What the exact question would be or how it would be administered or could it be verbal, would it be in different languages, those are all implementation challenges that we have to address. But I think nevertheless the idea of ensuring that we have engaged citizens who actually understand what they're talking about or what they are going to vote for I think is a salient point.

DEVIN STEWART: Were these critics being disingenuous, do you think?

DAMBISA MOYO: I think they were being far too simplistic. I think it's far too tempting to say: "Oh my god. Look, there's a black woman from Africa, an immigrant, who has benefited from all these changes in the political process, and now she's basically claiming that not everybody should vote." That's completely wrong.

DEVIN STEWART: That's kind of what they're saying.

DAMBISA MOYO: First of all, it's completely wrong. I can tell you right now, thank god I'm alive and able to defend myself, but it's completely wrong, and that shows a lack of understanding of what it is I'm proposing and what it is I think is the utopia of this sort of heart surgery for the democratic process, because ultimately we want as many people to vote, but we want those people to be knowledgeable. I think having people vote because of somebody's pantsuit is not the democracy we should aspire to.

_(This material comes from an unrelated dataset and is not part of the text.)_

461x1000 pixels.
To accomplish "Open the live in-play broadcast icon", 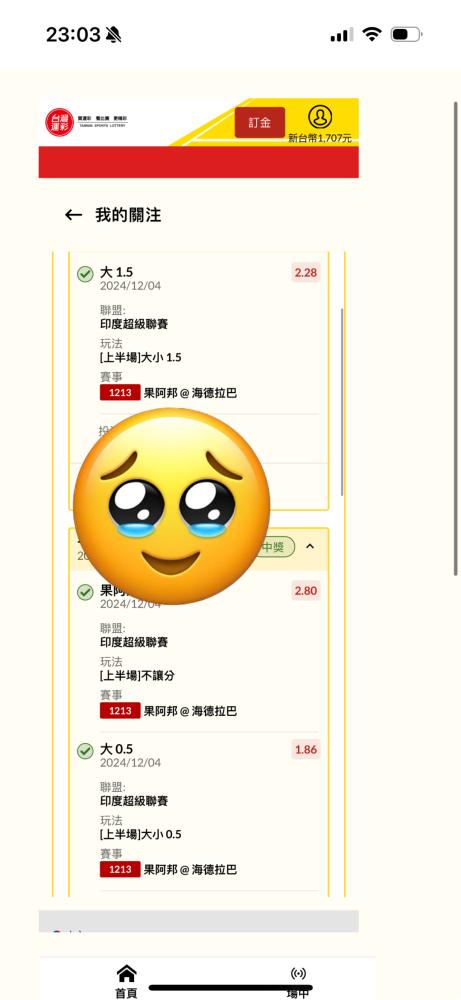I will coord(298,973).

DEVIN STEWART: It was so good to have you here, Dambisa, to explain your proposals and also to defend yourself against some critiques.

Before we go, you talked about there are two forks that are possible for a failed democracy. What's at stake here is my question. If we don't get it right with democracy, are we in danger of being in a sort of post-democracy world?

DAMBISA MOYO: The answer is absolutely yes. I think if you look around—as I said, you don't have to look to extreme authoritarianism; you can just look at the way democracies are functioning in Europe.

You have Orbán in Hungary, who is an elected official, who is standing up and saying: "You know what? I don't think liberal democracy works today. I think what we want is some kind of an illiberal democratic state which actually mirrors authoritarian states."

The Freedom House data is showing that even though we have many countries that are now democratic—I think over a hundred countries are democratic—70 percent of those democracies are illiberal democracies. I don't think that's the world we want to live in either, and by illiberal democracy, I mean indistinguishable from authoritarian states.

We can do better. My view is we can put a man on the moon, why can't we fix the democratic process so that actual politicians are more responsive to the broader political base, but also they are very focused on long-term issues and not seduced by short-termism?

DEVIN STEWART: A little dose of optimism from Dambisa Moyo, who is author of the new book, Edge of Chaos: Why Democracy Is Failing to Deliver Economic Growth—and How to Fix It. Dambisa, great to see you again.

DAMBISA MOYO: Thank you. Delighted to be here.